Operation Manual
99 Copyright © Acronis International GmbH, 2002-2014
5.4.2 Introduction
Acronis Access clients connect to the Acronis Access server running inside your firewall securely via
HTTPS and need to traverse your firewall via either VPN, HTTP reverse proxy or an open HTTPS port.
This article provides step by step instructions that enable connections by your user running the
Acronis Access desktop or mobile client from outside your network using the "reverse proxy"

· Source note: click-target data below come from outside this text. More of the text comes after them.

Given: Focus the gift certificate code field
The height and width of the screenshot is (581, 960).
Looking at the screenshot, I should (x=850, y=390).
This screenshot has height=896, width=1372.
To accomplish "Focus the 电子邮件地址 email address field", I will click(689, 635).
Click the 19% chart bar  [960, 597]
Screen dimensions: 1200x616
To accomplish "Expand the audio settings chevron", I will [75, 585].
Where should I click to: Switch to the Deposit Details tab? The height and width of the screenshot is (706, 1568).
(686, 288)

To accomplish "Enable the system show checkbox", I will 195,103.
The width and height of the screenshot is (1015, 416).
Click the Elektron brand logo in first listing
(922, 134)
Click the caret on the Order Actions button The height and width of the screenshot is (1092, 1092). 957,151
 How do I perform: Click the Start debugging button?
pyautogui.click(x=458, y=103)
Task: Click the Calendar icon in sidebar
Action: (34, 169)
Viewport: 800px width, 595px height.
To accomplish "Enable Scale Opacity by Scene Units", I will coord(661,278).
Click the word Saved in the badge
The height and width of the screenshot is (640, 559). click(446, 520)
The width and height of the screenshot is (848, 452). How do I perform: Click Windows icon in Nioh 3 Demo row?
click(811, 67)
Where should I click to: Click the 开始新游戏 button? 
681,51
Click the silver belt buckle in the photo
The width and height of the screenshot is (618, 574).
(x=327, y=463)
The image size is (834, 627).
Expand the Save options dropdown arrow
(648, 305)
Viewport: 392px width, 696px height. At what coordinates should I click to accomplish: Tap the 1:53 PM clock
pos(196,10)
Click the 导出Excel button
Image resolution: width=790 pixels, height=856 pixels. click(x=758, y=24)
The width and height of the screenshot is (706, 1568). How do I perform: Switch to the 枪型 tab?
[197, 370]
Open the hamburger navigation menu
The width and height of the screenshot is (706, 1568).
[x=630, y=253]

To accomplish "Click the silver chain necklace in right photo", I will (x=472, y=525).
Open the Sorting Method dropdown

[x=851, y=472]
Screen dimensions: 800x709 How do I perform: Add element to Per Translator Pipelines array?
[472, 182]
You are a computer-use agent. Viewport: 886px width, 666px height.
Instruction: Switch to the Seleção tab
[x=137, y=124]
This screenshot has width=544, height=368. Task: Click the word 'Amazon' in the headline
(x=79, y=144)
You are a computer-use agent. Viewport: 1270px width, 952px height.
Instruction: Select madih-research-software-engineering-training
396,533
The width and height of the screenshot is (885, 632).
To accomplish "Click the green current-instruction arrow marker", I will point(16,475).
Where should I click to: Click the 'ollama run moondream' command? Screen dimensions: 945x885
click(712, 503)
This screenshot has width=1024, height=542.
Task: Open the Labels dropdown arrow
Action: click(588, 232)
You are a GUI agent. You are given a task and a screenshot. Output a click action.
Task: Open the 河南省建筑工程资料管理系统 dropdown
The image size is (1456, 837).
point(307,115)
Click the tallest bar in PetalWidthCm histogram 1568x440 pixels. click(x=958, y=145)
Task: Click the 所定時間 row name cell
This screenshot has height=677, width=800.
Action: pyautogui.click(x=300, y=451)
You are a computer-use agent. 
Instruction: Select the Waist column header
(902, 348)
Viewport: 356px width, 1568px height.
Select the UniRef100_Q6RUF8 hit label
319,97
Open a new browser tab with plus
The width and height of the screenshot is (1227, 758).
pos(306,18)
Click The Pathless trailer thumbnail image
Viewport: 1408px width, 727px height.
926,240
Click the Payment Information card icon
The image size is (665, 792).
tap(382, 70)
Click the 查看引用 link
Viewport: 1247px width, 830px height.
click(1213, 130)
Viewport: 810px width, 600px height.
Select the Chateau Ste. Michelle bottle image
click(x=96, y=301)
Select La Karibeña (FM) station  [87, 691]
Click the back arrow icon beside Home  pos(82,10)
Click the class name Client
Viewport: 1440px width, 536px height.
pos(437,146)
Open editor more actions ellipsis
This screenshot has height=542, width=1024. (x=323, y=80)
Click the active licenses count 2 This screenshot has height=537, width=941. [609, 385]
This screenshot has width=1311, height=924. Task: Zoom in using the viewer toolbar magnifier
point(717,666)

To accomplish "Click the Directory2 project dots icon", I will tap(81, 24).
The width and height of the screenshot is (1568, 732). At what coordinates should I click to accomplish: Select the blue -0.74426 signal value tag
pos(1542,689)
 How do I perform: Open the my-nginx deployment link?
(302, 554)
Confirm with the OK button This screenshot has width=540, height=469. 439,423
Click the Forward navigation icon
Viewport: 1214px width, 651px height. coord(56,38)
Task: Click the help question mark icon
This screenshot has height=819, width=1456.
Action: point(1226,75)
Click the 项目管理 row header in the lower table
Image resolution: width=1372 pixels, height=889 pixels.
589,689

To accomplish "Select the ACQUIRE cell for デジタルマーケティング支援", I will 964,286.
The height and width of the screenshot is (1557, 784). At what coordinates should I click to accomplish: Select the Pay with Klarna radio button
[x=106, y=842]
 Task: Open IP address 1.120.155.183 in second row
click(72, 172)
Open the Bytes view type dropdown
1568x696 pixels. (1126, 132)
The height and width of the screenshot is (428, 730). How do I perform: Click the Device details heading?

functions of the Microsoft Forefront Threat Management Gateway (TMG) software, which is the
successor to ISA Server 2006.
Forefront Threat Management Gateway (TMG) is a secure web gateway that enables safe employee
web use through comprehensive protection against malware, malicious web sites and vulnerabilities.
Building on its predecessor, ISA Server 2006, TMG provides new URL filtering, anti-malware, and
intrusion-prevention technologies to protect businesses against the latest web-based threats. These
technologies are integrated with core network protection features such as firewall and VPN to create
a unified, easy-to-manage gateway.
The Forefront TMG solution includes two separately licensed components:
Forefront TMG server that provides URL filtering, antimalware inspection, intrusion prevention,
application- and network-layer firewall and HTTP/HTTPS inspection in a single solution.
Forefront TMG Web Protection Service that provides the continuous updates for malware
filtering and access to cloud-based URL filtering technologies aggregated from multiple Web
security vendors to protect against the latest Web-based threats.
In this section
Understanding Forefront Threat Management Gateway (TMG) Network Topology 99
Understanding Forefront Threat Management Gateway authentication 101
5.4.2.1 Understanding Forefront Threat Management Gateway (TMG)
Network Topology
Forefront TMG includes four different network templates, that can fit in your existing network
topology. It is important to choose the most appropriate for your organization option. After installing
TMG, the Getting Started Wizard will appear, where you need to make initial configuration to your
TMG. The first menu of the Getting Started Wizard is Configure Network Setting, where you need to
make your choice about what network template to use. See below the available options.
Edge Firewall - In this topology, Forefront TMG is located at the network edge, where it serves as
the organization’s edge firewall, and is connected to two networks: the internal network and the
external network (usually the Internet).